As a somewhat outdoorsy guy who sees outdoor experiences as important to the little ones, my answer was a resounding, “Of course!”.
Little did I know what a chain reaction this one decision would set into motion.
I really had no idea just how much gear it apparently takes to survive outside of my house for one night (in relative comfort).
Just to fast forward for a second, after two years of slowly accumulating gear and spending a rather unbelievable sum of money, I can now leave my house for 24 hours without having to head over to REI first.
This gear includes sleeping bags, tents (yes plural, I had one before kids and needed to up-size), folding chairs, a stove, hammocks, a bin of cooking utensils, cooler, bear spray, and thick enough sleeping pads to get a solid 30 minutes of sleep sometime around sunrise.
And I store all of this gear for two or three trips a year!
It’s unbelievable. And unbelievably expensive. You could definitely stay in a hotel for less.
Of course, certain elements, like the weather dictate your needs. It will hit freezing or even snow in the middle of summer in the Rockies. It happened to my daughter and I while camping in August.
And I find that I’m unwilling to rent most camping gear. I’ll sleep in my own dirt thank you very much.
Why didn’t I say NO?
But the real question is, what if I had just said “No, I don’t camp.”
That’s what my wife would have said (and generally does say when the topic comes up).
If I had just said no to camping none of that gear is needed. Two or three shelves, about a quarter of all my shelf space, would be empty. Money back in the bank account.
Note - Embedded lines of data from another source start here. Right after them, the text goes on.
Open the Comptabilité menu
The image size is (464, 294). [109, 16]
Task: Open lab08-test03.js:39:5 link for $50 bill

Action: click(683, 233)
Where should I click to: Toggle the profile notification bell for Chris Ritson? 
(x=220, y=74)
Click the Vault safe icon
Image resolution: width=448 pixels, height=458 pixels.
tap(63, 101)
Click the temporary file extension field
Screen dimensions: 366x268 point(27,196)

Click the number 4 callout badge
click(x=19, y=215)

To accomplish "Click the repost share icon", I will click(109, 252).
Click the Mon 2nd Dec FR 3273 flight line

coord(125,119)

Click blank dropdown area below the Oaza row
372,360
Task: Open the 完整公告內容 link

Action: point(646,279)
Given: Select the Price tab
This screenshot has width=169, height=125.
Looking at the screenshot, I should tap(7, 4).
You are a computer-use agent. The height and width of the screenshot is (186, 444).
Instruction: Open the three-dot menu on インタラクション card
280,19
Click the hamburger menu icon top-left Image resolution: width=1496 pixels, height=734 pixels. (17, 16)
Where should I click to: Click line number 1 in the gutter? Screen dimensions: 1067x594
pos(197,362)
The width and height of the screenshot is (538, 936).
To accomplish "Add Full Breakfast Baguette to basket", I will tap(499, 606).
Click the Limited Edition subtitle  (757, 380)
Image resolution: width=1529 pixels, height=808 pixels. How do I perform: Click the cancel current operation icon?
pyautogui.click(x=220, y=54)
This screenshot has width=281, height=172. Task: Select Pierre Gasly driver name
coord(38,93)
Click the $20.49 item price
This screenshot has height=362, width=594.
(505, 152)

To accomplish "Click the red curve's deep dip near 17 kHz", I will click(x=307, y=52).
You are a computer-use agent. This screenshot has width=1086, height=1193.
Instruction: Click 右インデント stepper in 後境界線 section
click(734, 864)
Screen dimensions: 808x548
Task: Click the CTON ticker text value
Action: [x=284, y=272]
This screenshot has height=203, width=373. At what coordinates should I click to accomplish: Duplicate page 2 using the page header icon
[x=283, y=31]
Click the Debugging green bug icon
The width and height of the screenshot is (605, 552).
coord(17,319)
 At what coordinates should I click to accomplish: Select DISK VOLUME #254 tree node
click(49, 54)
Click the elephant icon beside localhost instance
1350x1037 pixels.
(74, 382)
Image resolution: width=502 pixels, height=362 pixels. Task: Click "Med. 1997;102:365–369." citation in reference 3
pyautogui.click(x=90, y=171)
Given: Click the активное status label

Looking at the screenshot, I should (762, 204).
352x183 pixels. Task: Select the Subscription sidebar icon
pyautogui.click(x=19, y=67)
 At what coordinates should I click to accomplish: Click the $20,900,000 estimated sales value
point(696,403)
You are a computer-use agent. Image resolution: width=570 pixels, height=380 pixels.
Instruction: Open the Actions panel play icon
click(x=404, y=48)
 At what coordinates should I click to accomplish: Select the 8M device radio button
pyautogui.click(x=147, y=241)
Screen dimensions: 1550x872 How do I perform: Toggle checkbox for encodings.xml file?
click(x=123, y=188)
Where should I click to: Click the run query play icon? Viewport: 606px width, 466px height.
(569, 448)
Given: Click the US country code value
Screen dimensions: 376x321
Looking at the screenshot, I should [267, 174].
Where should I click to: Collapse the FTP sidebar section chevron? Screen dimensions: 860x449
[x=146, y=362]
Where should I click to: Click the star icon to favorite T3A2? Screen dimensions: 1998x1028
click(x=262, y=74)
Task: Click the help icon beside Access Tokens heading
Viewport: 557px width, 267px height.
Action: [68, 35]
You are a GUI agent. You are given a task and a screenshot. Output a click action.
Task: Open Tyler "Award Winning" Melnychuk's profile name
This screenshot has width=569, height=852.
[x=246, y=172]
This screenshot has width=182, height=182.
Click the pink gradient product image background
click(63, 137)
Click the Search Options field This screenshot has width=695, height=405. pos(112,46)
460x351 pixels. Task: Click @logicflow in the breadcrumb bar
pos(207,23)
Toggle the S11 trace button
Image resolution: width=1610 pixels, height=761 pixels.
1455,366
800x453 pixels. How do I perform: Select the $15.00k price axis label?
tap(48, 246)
And what about the love. Do I love camping? Do my kids love camping? Well, “love” may be bit of a stretch.
We face decisions like this all the time. Seemingly simple choices that end up requiring all sorts of time, money, space, and mental investment.
Trust me, about halfway through acquiring all of this gear I really began to wonder if it’s worth it.
Is it time to throw in the towel on camping?
So am I going to sell the camping gear, get rid of one hobby, and declutter that section of the garage?
I could just say, “No, I don’t camp.” Plenty of people have gone that route.
I’ve thought about it, but the answer for now is no.
It’s all about experiences.
It’s been really interesting to see how the world is slowly catching on to the fact that life is all about experiences, not stuff.
However, some experiences require stuff. Generally my favorite ones do. Finding a balance between the two is what this whole journey is about for me.
This gear allowed for one of the best, most memorable experiences I have had with my kids. Trust me, it didn’t come on the first try. It took some trial runs, but we nailed it.
The perfect camping trip.
Additionally, thinking back as I write, I realize that there are a lot of times where we use this gear without it being a big ordeal – popping up a tent in the backyard or throwing down a pad and sleeping on the patio out under the stars.
The girls use them at sleepovers, and camping trips are common in schools here.
Every summer I set a goal to sleep outside a bit more. I don’t sleep well, but I really enjoy it anyway. Maybe with enough practice I’ll get used to it. But, honestly, what is more minimal than that?
The weather here is perfect for it and there are plenty of bears and mountain lions in the neighborhood to keep you on edge. Does it really matter that you are in your backyard if you can hear a bear rummaging in the garbage twenty feet away?
It’s a great reboot, thankfully I’ve got the gear to make it happen.
Now I’m the guy who asks if people want to go camping.
I also let friends who just moved here know not to buy anything. They can borrow mine anytime!!!